Dass der Bundestag bis Mitte Oktober zu Potte komme, nennt Storm „extrem unwahrscheinlich“. Die Sache werde sich bis Ende November hinziehen. Dann aber sei es zu spät für die Kassen, um eventuelle Änderungen bei ihrer Finanzplanung zu berücksichtigen. Lauterbach hätte, am Parlament vorbei, Pflöcke eingeschlagen.
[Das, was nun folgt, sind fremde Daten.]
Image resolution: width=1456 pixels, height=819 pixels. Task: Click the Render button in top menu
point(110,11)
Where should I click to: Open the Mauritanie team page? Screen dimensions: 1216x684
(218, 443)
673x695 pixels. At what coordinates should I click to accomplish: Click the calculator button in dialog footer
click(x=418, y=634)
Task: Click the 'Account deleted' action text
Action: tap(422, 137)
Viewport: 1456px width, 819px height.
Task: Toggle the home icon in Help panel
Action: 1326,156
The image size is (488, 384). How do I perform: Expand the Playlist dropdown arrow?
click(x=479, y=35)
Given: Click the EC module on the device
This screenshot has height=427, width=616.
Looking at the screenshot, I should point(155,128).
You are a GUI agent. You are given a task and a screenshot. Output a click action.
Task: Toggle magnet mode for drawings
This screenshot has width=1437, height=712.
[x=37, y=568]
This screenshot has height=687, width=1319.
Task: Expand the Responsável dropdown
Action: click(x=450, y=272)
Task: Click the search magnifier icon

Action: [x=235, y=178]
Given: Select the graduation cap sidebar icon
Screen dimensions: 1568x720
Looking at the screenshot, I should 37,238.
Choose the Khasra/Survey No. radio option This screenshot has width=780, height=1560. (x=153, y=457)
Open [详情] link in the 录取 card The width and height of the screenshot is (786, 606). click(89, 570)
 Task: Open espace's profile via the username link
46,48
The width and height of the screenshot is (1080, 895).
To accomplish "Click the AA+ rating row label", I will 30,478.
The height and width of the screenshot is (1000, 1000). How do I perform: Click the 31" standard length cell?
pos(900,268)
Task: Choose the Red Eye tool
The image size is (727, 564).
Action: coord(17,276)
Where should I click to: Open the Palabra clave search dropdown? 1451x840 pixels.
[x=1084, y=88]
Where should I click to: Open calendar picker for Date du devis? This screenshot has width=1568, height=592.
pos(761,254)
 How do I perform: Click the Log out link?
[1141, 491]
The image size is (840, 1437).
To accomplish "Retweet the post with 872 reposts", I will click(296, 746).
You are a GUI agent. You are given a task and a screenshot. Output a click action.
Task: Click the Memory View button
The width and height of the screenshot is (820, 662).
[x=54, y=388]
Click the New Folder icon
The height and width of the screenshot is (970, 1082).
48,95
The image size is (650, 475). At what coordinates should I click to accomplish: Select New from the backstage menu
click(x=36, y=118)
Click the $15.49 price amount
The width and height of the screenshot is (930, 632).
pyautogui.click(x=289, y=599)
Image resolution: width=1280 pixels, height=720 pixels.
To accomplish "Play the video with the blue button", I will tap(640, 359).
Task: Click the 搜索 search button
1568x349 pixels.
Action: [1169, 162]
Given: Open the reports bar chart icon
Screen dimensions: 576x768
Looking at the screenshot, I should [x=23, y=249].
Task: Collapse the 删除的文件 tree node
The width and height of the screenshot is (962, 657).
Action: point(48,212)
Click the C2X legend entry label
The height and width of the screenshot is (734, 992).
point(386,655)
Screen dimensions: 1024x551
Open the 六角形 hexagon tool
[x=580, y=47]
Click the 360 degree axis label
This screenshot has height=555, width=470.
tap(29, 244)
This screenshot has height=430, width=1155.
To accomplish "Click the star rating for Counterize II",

Ärzteverbände kündigen Leistungskürzungen an

Heikel ist im Zusammenhang mit den angekündigten Beitragserhöhungen übrigens noch ein weiteres Detail. In Lauterbachs Entwurf ist auch vorgesehen, dass die Behandlung von Neupatienten in Medizinerpraxen und deren sogenannte offenen Sprechstunden künftig wieder einer Budgetierung unterliegen sollen. Damit nimmt der SPD-Politiker eines eigenes Projekt wieder zurück. Schließlich hatte er die Regelung, die nun gestrichen werden soll, vor drei Jahren mitinitiiert – um die beklagte Benachteiligung von gesetzlich Versicherten gegenüber Privatpatienten bei der Terminvergabe zu lindern.

Wenn sich durch Lauterbachs Rolle rückwärts der Zugang von Kassenversicherten zu Ärzten verschlechtert, wäre das auch ein Bruch seines Versprechens, dass es mit ihm keine Leistungskürzungen gebe. Ärzteverbände aber kündigen exakt das an. Die Patienten müssten sich „demnächst auf Aufnahmestopps in Praxen und lange Wartezeiten auf Arzttermine einstellen“, so der Virchowbund. In Kombination mit den angekündigten Beitragserhöhungen für Lauterbach und seine SPD, die bereits ihr Bürgerversicherungs-Vorhaben einkassiert hat, eine politische Giftmischung.